◆ **What you need to do**
Copy out each line of the entries below in which the string "para" appears.

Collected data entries
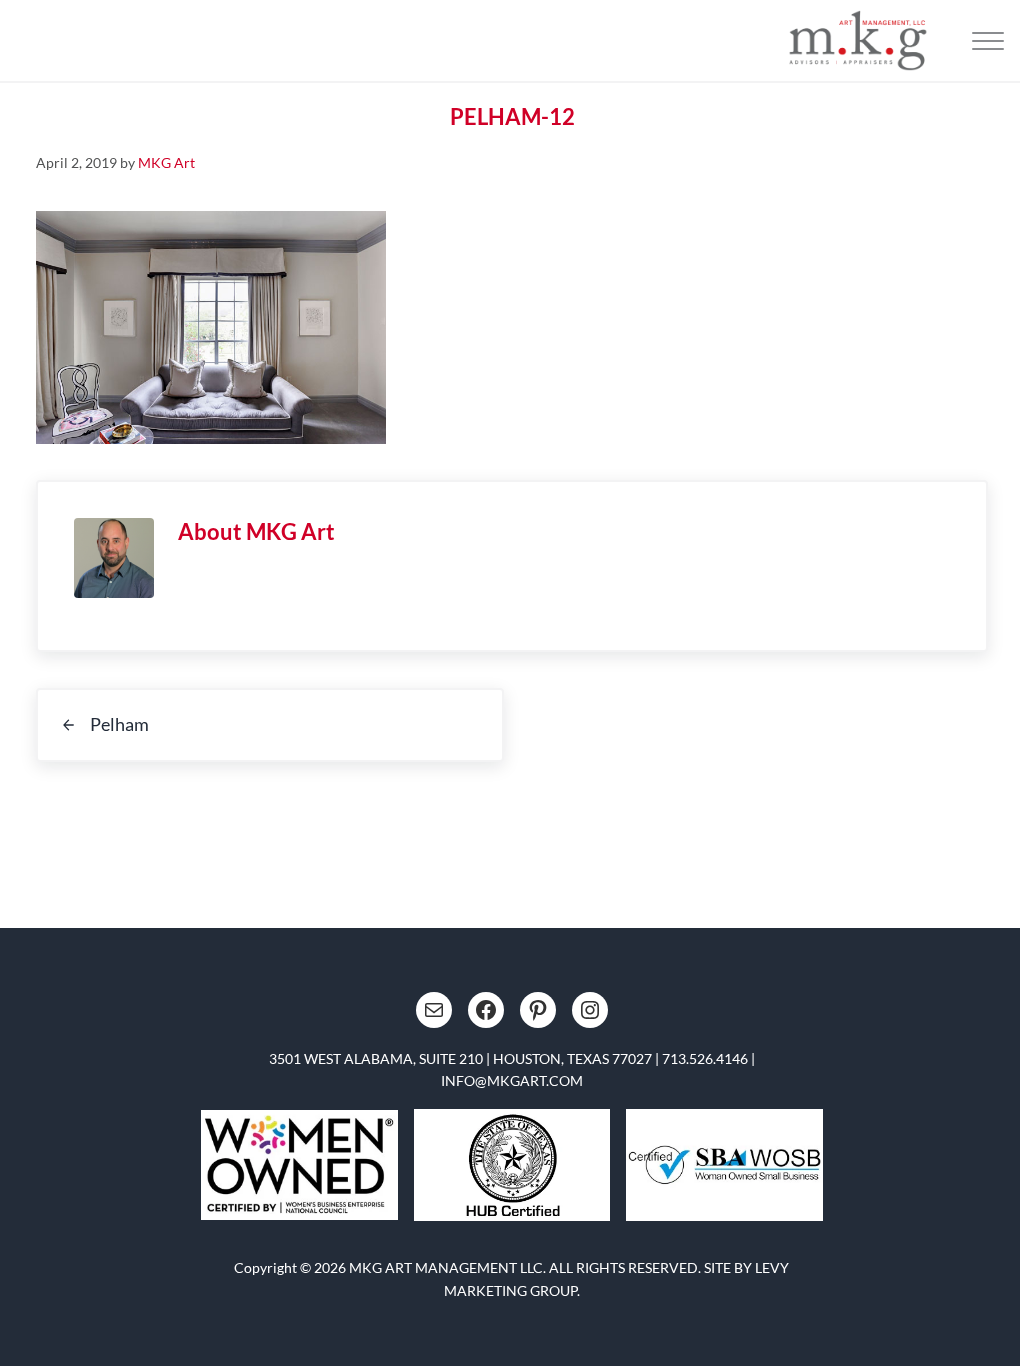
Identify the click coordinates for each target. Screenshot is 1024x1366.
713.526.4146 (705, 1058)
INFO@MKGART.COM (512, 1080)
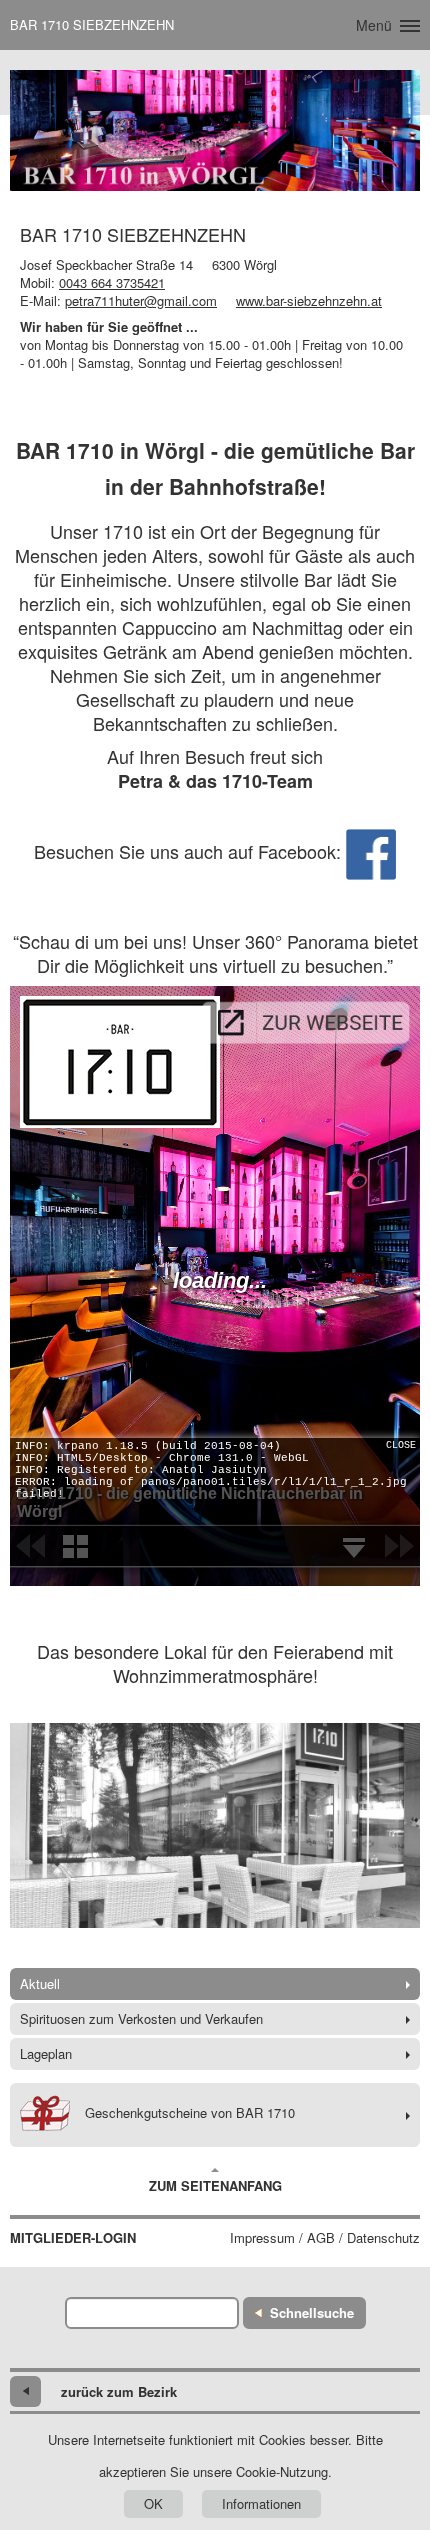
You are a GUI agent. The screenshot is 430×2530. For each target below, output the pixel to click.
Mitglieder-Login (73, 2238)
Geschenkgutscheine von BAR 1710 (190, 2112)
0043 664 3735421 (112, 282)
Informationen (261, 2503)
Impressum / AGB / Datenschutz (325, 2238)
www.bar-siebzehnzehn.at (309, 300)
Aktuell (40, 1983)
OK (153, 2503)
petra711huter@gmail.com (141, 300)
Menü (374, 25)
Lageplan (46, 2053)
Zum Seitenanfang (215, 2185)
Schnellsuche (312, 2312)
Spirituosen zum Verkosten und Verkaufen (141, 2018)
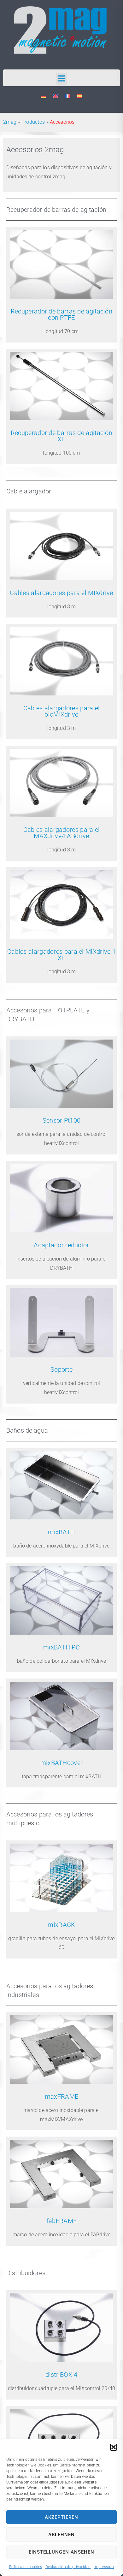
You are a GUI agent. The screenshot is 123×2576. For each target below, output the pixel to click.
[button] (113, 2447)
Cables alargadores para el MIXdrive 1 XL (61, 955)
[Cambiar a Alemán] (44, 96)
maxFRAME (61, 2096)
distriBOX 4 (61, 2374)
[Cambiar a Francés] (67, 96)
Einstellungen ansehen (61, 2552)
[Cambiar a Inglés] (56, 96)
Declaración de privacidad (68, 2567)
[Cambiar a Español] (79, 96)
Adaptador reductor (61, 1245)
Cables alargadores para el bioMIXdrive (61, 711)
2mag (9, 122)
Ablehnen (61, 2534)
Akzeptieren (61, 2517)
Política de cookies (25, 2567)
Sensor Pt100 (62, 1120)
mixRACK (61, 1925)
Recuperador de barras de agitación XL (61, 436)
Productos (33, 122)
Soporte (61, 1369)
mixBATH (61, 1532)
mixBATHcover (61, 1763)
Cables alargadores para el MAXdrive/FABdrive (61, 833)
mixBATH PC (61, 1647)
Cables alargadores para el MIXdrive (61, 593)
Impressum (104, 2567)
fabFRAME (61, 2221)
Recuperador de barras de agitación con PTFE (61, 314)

◆ **Response area**
Cables alargadores para el MIXdrive 1 XL (61, 955)
Cables alargadores para el bioMIXdrive (61, 711)
Cables alargadores para el MAXdrive/FABdrive (61, 833)
Cables alargadores para el MIXdrive (61, 593)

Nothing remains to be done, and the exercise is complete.